═════ Source data ═════

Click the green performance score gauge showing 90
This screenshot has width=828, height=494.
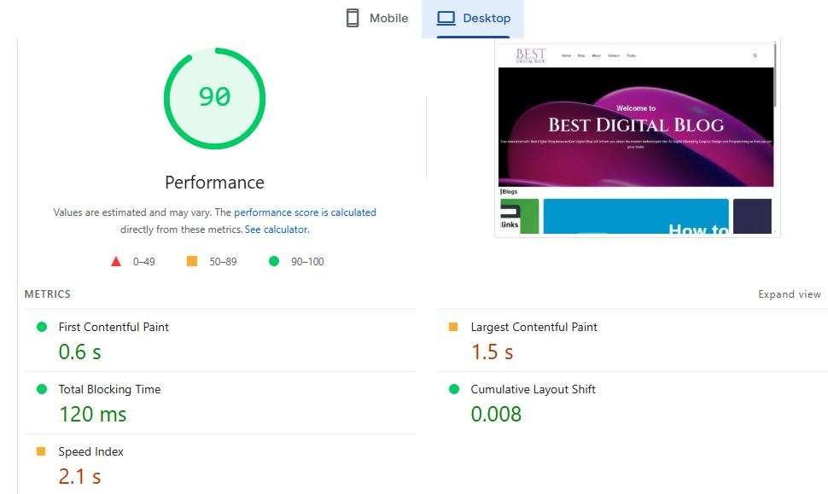214,97
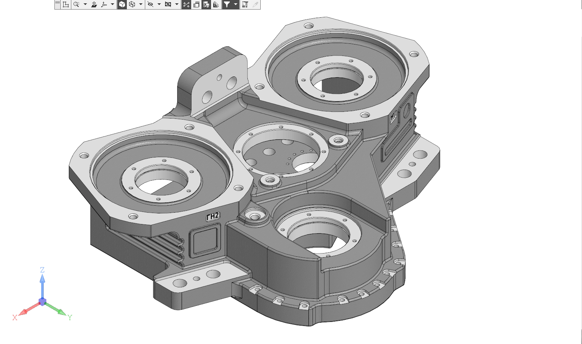Expand dropdown next to axes orientation icon

click(x=113, y=4)
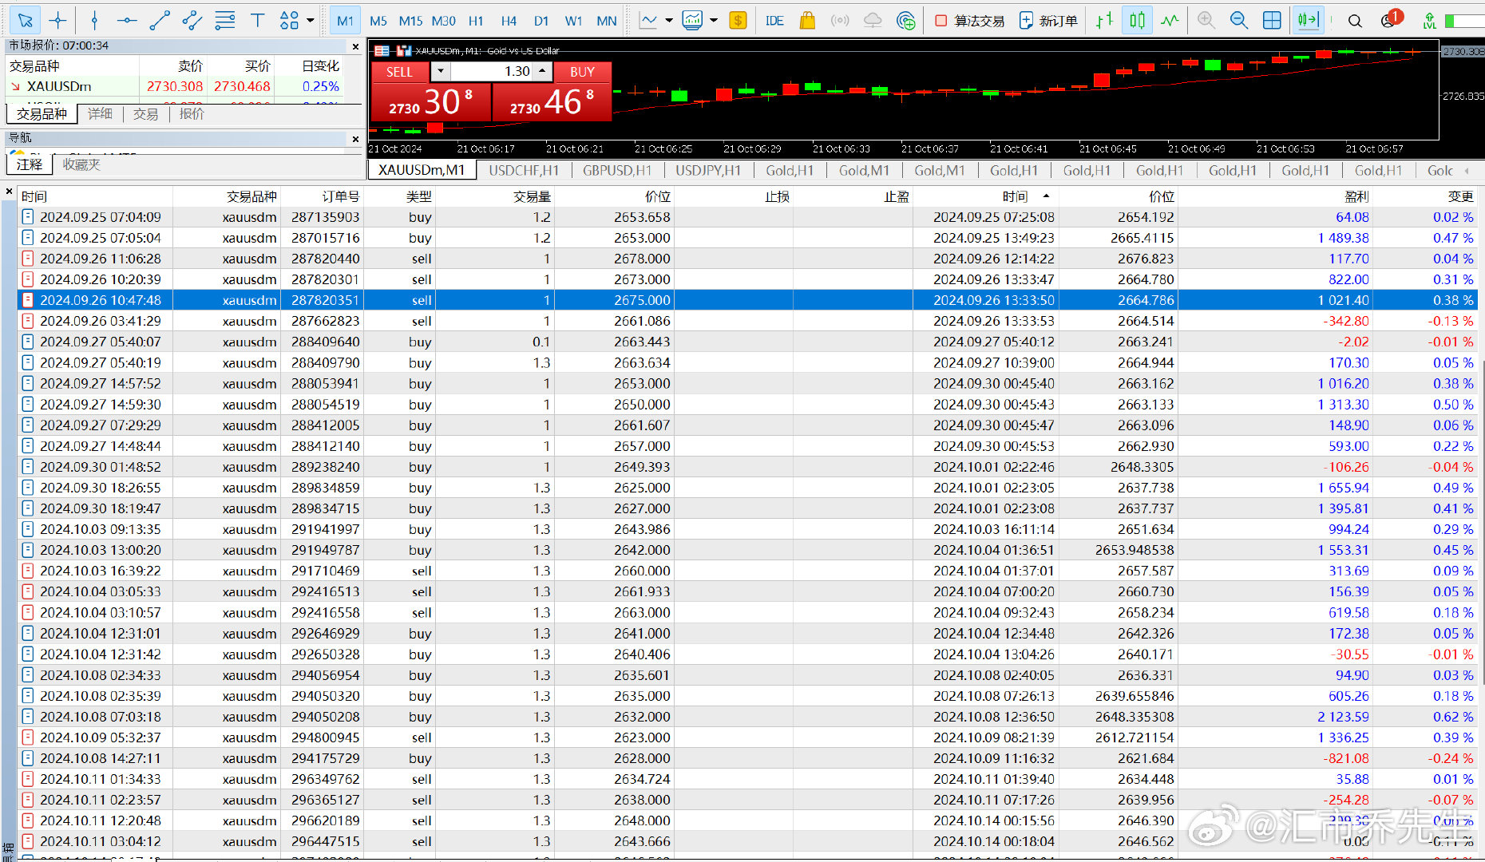Click the zoom out magnifier icon

1238,21
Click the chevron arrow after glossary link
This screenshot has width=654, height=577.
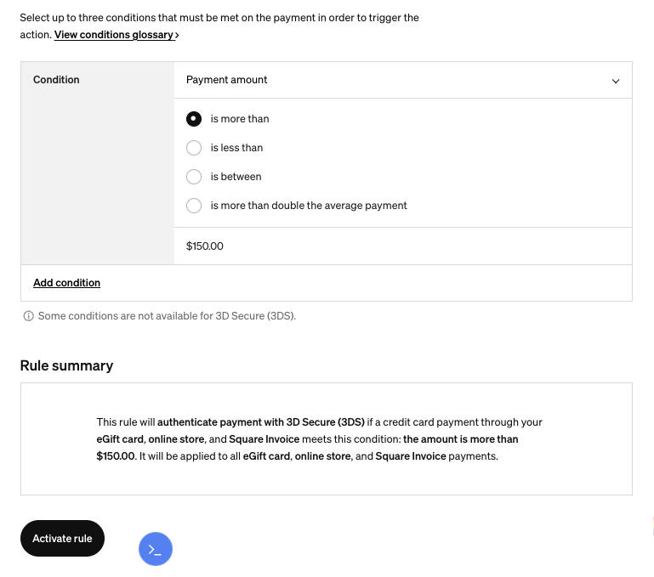pos(177,36)
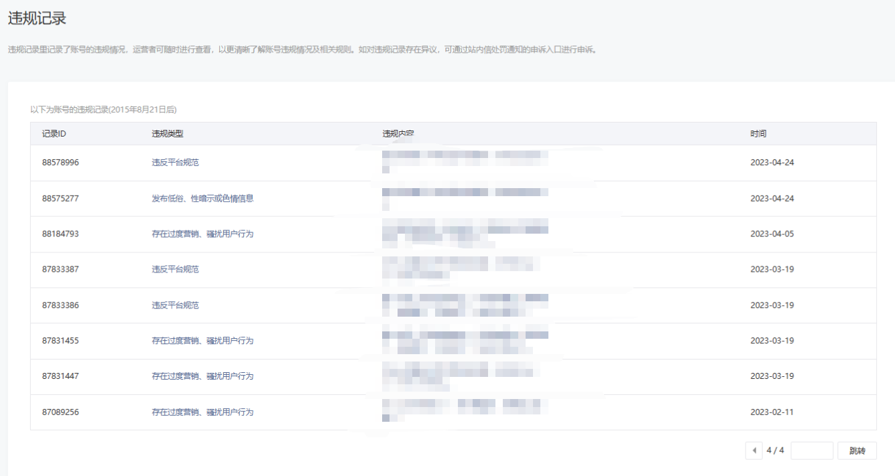Go to previous page using pagination arrow
This screenshot has width=895, height=476.
point(754,451)
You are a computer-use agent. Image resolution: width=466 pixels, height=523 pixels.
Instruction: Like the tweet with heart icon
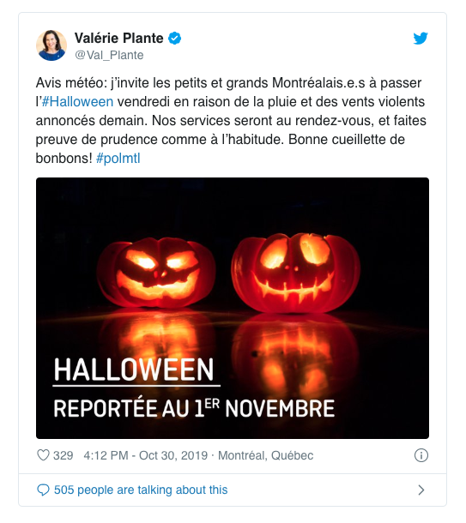coord(43,455)
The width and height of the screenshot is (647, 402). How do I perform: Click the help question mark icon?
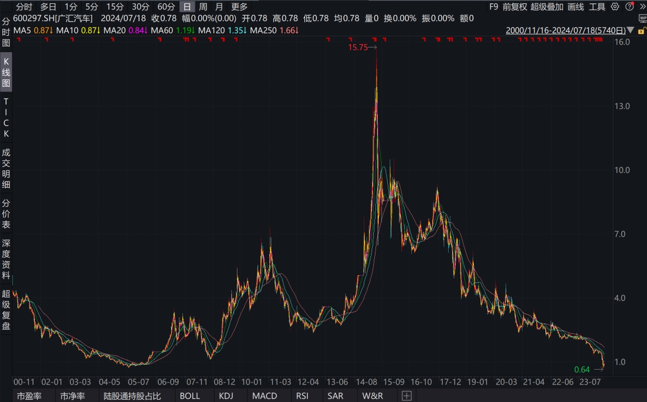(x=629, y=7)
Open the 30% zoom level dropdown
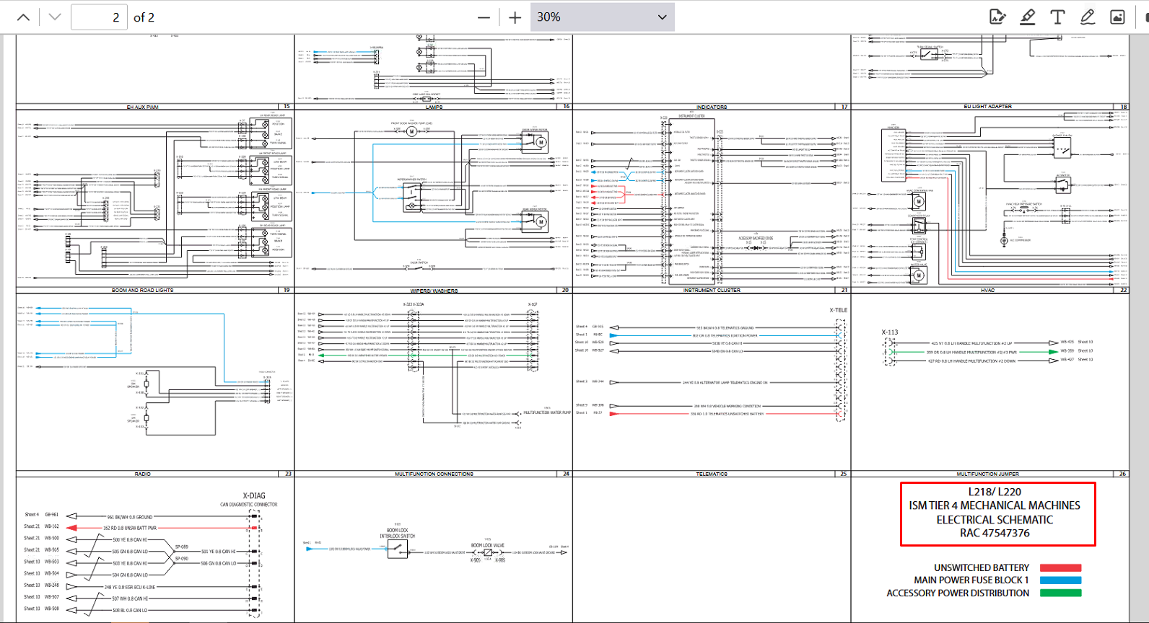The width and height of the screenshot is (1149, 623). (602, 17)
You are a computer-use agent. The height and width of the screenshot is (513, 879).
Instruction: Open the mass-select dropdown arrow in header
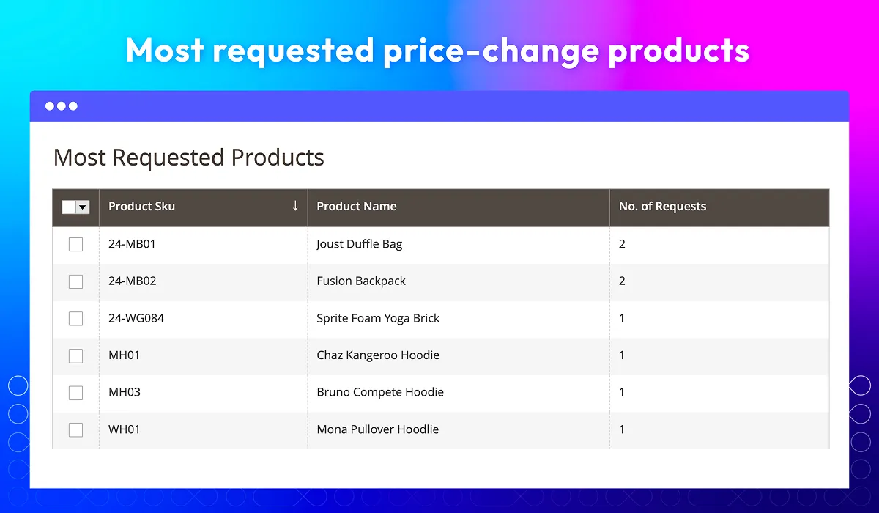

═════

**Required work**
Print the listing verbatim, images excluded.

**Solution**
Click the green performance score gauge showing 90
This screenshot has width=828, height=494.
214,97
Expand dropdown next to axes orientation icon

click(x=113, y=4)
Click the zoom out magnifier icon

1238,21
Click the chevron arrow after glossary link
This screenshot has width=654, height=577.
pos(177,36)
Go to previous page using pagination arrow
This screenshot has width=895, height=476.
point(754,451)
You are a computer-use agent. Image resolution: width=466 pixels, height=523 pixels.
Instruction: Like the tweet with heart icon
coord(43,455)
The width and height of the screenshot is (647, 402). How do I perform: Click the help question mark icon?
(x=629, y=7)
Open the 30% zoom level dropdown
The width and height of the screenshot is (1149, 623). (602, 17)
You are a computer-use agent. The height and width of the screenshot is (513, 879).
Instruction: Open the mass-select dropdown arrow in header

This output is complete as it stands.